LIN28A blocks the EndMT process of high glucose‐induced HRMECs by stabilizing SIRT6 mRNA

ABSTRACT Background Diabetic retinopathy (DR) is a microvascular condition resulting from microangiopathy, causing gradual retinal damage and potential blindness. Endothelial–mesenchymal transition (EndMT) serves an important function in DR development. Exploring the molecular mechanism of EndMT in DR is needed. Methods Human retinal microvascular endothelial cells (HRMECs) were incubated with high glucose (HG) to induce an in vitro DR model. Lentivirus and small‐interfering RNAs were used to construct SIRT6 and LIN28A overexpression or knockdown in HRMECs, respectively.

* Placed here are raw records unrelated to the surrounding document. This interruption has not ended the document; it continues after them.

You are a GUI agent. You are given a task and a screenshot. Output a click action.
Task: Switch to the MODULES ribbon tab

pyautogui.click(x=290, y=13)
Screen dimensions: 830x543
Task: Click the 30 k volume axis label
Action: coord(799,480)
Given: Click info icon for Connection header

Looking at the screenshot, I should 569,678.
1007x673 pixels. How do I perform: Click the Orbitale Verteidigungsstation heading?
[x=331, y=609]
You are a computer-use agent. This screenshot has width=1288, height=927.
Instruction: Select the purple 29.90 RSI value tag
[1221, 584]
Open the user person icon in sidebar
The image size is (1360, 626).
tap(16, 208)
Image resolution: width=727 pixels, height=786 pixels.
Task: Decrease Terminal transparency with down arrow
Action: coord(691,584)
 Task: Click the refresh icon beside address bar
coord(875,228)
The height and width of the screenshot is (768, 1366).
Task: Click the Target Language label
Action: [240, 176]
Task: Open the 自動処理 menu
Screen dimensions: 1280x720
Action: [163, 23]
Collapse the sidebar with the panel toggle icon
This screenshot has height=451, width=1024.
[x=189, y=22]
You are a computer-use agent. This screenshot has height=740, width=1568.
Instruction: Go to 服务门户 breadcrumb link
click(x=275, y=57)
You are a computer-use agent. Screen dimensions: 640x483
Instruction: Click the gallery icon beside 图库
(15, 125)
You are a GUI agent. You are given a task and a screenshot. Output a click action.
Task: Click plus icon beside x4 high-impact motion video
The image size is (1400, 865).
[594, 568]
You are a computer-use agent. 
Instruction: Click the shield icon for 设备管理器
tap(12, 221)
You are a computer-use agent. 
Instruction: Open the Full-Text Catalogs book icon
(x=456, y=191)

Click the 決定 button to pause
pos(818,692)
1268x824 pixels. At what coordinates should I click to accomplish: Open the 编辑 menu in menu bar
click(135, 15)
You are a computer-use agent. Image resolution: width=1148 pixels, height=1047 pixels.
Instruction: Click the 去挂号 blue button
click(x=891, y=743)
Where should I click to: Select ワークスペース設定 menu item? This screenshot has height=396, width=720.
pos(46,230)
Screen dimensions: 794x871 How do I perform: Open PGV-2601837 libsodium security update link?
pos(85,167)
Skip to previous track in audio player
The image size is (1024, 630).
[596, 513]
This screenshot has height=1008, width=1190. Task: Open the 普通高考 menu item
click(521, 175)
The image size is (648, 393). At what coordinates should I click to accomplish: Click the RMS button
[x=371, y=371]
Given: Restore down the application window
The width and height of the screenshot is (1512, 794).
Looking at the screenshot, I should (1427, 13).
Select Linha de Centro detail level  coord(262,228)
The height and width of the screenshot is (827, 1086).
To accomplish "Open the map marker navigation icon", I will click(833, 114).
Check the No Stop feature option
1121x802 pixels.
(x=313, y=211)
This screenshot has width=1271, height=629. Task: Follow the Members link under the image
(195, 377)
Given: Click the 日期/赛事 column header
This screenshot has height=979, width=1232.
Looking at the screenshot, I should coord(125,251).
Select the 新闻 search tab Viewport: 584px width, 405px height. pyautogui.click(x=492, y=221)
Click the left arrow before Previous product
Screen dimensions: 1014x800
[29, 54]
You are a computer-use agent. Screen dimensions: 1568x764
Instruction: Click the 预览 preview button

AMPK inhibitor, compound C, was used to block AMPK signaling in HRMECs. α‐SMA and PECAM1 levels were identified using immunofluorescence. CCK8 and transwell were used to detect cell viability and migration, respectively. The mRNA stability of SIRT6 was analyzed after HRMECs were exposed to actinomycin D. RNA immunoprecipitation was applied to verify the binding relationship between LIN28A and SIRT6 mRNA in HRMECs. Results In HG‐induced HRMECs, the cells undergo the EndMT process, and SIRT6 levels are downregulated. HG treatment reduced the level of p‐AMPK in HRMECs, and compound C reversed the inhibition of SIRT6 overexpression on EndMT in HG‐induced HRMECs. By binding to SIRT6 mRNA, LIN28A could enhance SIRT6 mRNA stability. Additionally, LIN28A overexpression inhibited EndMT in HG‐induced HRMECs, which was reversed by SIRT6 knockdown. Conclusion The stabilization of SIRT6 mRNA by LIN28A activated AMPK signaling, inhibiting the EndMT process in HRMECs caused by HG.